Much of making someone comfortable is about personality, but even if you don’t think of yourself as personable, you can follow the following guidelines to encourage interviewee response:

  • Ask them to tell their story
  • Use a tape-recorder when possible so you can look at the person rather than write a bunch of notes. Always record verbal permission to make the recording.
  • Allow the folks time to answer—don’t feel the need to fill space.  If there’s not much of a response, ask if they need the question rephrased and be able to do so.
  • Listen while they are telling their story.
  • Ask follow-up questions about HOW they have told their story.  What did they mean by the use of the words X or Y?  How did they feel when this was happening?
  • Note points of anger/frustration/sadness/joy and mirror it back to them:  I noticed that you smiled when….  It sounded as if that was a difficult time for you….

Remember that as an ethnographic interviewer, you are not a talk show host with a prescribed plan.

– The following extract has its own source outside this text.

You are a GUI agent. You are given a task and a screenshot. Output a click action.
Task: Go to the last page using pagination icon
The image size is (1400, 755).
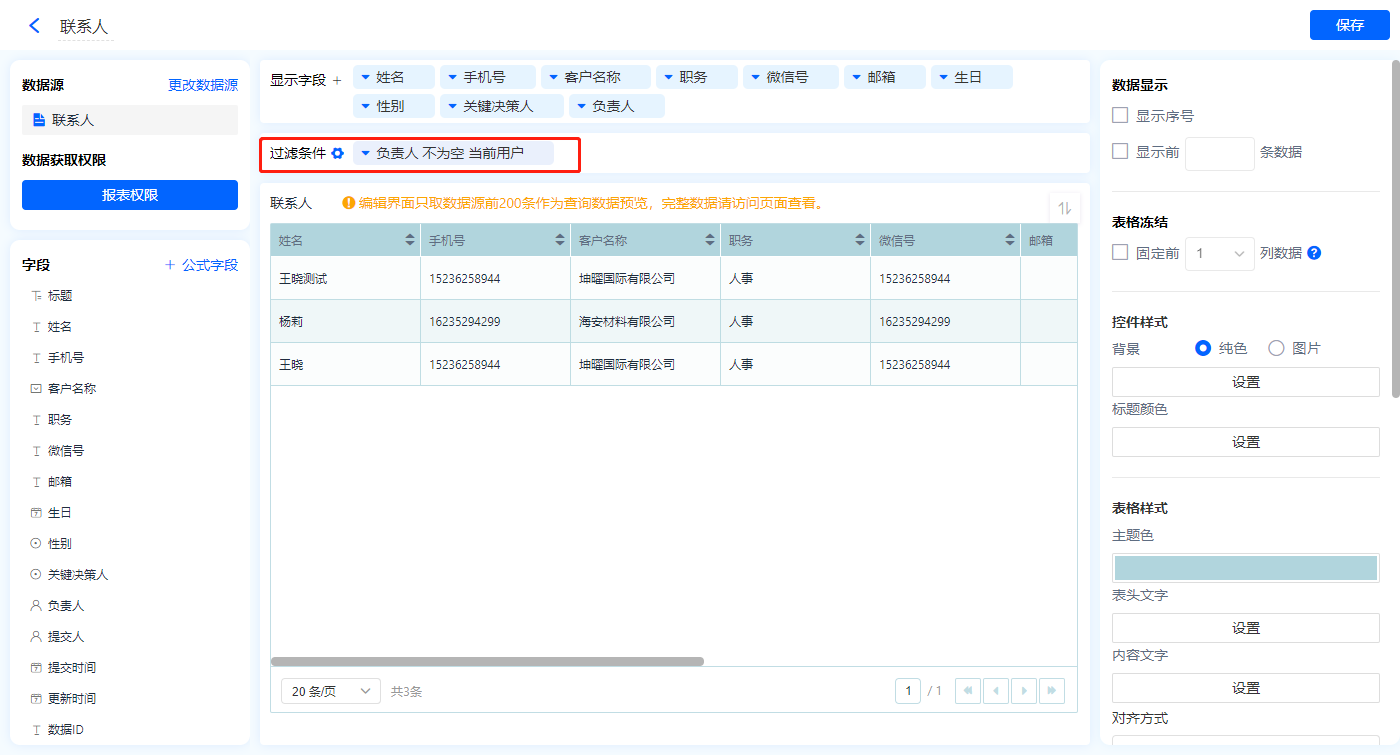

You want to make your informant comfortable, listen to the stories she or he has to tell.  This is, after all, a human relationship.  The way you collect this data has to do with humane interaction (Chapter 4) that situates your informant, above all, as a person and not just a source.

  • Consider what you think/feel about the interviewee’s responses. 

Though you may not recall every response provided by your interviewee, you will most certainly reflect upon the interview in your fieldnotes.  There are, of course, the basics at issue here– date, time, location.  But you also need to reflect upon what you heard, how it made you feel to ask and hear the answers to these questions.  This is where you can record and reflect upon how and why you made specific decisions to ask what you did, to follow up upon answers as you did.  Can you think of ways of improving the interview process?  What went well, what didn’t?  What else might you want to know?  Who might you also speak with?  In this way, the interview itself can be used to inform the next one, reflected upon as what you now know in an effort to revisit what it is you still need to know.  You may not ever reach a specific “end,” but in this way you can continually work to narrow your focus and identify the area that most interests you in this project.